1 Haziran 2007 Cuma

Geçmişten gelen mektup

Orhan Kemal (Bursa:10/2/943)


Canım Karıcığım!

Mektubunu zevkle okudum. Ne de olsa sıkıldığını ve bu sıkıntıyı def etmek için kocana yazdığını anlıyorum. Haklısın karıcığım. Canın sıkıldıkça bana yazarsan yaz. Belki ferahlar, açılırsın. Genç bir kadın kocasından beş sene ayrı kalırsa çıldırmasa bile üzülür. Benim de bütün sıkıntı ve asabiyetimin sebebi senden çok uzakta olmamdır. Mamafih önümüzde bir yaz kaldı. Sonbahara yanındayım. Beş senenin acısını bol bol çıkarırız. Seni mesut etmek için elimden geldiği kadar çalışacağım. (...)

Günlerim çok soğuk ve sıkıntılı geçiyor. Bol bol okuyor ve yazıyorum. Yedi ay sonra da sana roman, hikaye, şiir okur, hoşça vakit geçiririz. Ben artık eski Raşit değilim. Sinemaya seninle, kıra, bahçeye gezmeye seninle gideceğim. Artık anladım ki sen benim yalnız karım değil, arkadaşım olacaksın. Göreceksin Nuriye, ne güzel günler geçireceğiz! Sabret karıcığım...

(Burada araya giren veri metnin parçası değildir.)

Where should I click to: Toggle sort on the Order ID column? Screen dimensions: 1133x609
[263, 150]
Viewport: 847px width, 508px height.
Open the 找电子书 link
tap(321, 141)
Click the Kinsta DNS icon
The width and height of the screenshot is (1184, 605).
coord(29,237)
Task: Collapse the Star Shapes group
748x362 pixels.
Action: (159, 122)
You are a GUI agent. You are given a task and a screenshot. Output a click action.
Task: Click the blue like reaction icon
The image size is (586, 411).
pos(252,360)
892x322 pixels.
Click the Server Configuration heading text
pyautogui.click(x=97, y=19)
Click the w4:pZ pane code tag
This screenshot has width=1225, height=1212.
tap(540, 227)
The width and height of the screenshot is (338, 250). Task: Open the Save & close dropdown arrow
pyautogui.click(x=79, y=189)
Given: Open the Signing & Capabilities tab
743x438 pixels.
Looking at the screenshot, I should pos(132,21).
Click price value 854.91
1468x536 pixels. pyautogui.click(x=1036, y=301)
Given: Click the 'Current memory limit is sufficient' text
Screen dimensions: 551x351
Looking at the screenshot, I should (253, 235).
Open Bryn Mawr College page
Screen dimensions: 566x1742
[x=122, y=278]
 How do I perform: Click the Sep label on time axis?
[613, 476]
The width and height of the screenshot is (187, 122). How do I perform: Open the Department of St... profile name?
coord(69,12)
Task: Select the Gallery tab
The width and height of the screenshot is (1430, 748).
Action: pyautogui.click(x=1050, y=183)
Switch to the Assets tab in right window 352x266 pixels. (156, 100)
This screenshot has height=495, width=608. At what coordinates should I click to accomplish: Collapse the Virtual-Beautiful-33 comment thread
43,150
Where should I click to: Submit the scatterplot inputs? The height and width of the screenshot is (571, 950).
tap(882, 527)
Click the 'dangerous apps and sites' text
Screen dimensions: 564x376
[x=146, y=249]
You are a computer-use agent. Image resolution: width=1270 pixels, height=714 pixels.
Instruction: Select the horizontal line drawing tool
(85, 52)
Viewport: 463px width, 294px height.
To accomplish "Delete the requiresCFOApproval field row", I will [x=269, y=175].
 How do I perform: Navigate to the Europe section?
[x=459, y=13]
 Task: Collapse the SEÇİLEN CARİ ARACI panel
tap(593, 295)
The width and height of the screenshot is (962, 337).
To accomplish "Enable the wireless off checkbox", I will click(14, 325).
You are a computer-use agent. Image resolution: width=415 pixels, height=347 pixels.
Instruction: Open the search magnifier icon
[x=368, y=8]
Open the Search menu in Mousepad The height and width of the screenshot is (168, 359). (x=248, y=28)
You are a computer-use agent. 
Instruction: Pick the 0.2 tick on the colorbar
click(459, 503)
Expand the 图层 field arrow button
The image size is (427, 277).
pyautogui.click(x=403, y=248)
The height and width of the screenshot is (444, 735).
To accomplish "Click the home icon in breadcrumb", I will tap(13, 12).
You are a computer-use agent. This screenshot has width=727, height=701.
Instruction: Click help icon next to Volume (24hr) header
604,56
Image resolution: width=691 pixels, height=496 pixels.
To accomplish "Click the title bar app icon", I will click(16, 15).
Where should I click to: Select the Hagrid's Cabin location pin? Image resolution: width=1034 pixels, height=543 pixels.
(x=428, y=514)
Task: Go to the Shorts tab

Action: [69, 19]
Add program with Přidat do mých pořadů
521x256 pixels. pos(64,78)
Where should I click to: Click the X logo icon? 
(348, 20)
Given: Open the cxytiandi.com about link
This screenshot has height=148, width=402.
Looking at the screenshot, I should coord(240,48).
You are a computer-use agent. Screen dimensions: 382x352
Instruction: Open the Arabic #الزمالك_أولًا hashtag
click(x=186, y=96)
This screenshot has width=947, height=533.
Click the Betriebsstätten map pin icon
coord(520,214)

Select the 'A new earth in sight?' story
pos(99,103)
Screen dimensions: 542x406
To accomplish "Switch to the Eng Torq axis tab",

Bugün şu satırları yazarken dışarıda kar var. Hava inadına soğuk. Önümdeki mangalda ateş dolu. Mangalın kenarında çaydanlık kaynıyor. Çay içeceğiz. Ne yapalım... Bir mahpusun kış günü eğlencesi bu. Hoş, hapishanede eğlence isteyene çok. Mesela koğuşlarda kumar oynanır, esrar içilir, laklakiyat edilir, daha birçok şey. Ama ben hiçbiriyle meşgul olmam.

Evvelki gece bizim yattığımız revirde iki kişi öldü. Daha evvelisi bir kişi. Bu gece de bir başkası delirdi. Bütün bunların sebebi açlık ve sefalettir. Her şey o kadar pahalı ki bir mahpus için geçinmek dehşetli zor. Hapishanede altı yüzden çok mahpus var. Hele adembaba denilen fakirler öyle sefil ve perişanlar ki insan onlara baktıkça bunalıyor... Bunları havadis kabilinden yazıyorum.

Mektubumu bitirirken seni ve Yıldızımı öper, neşe ve sıhhatle şen olmanızı dilerim.